▶ **Extracted data**:
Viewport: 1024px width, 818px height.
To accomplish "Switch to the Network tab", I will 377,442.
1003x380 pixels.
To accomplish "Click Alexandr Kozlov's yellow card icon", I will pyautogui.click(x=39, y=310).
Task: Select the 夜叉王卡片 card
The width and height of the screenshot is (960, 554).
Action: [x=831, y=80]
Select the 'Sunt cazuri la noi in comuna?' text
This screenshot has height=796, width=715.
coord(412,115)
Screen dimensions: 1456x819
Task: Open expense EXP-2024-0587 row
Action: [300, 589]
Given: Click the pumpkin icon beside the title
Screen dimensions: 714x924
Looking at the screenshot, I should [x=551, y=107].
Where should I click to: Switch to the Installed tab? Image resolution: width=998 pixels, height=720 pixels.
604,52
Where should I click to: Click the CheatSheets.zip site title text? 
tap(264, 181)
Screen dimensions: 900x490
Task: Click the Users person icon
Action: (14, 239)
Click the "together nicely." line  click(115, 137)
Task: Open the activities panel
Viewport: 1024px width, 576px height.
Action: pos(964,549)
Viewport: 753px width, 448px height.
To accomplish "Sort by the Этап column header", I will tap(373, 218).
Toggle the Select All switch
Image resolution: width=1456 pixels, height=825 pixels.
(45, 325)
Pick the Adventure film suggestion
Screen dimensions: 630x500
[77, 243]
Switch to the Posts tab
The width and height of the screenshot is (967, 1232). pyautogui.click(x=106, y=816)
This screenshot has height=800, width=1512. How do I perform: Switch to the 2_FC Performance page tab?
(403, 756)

▶ **Task directions**:
Count the lines in the listing above that contain the string "pixels", matching case exactly. Reply with only the number.

▶ **Task response**:
3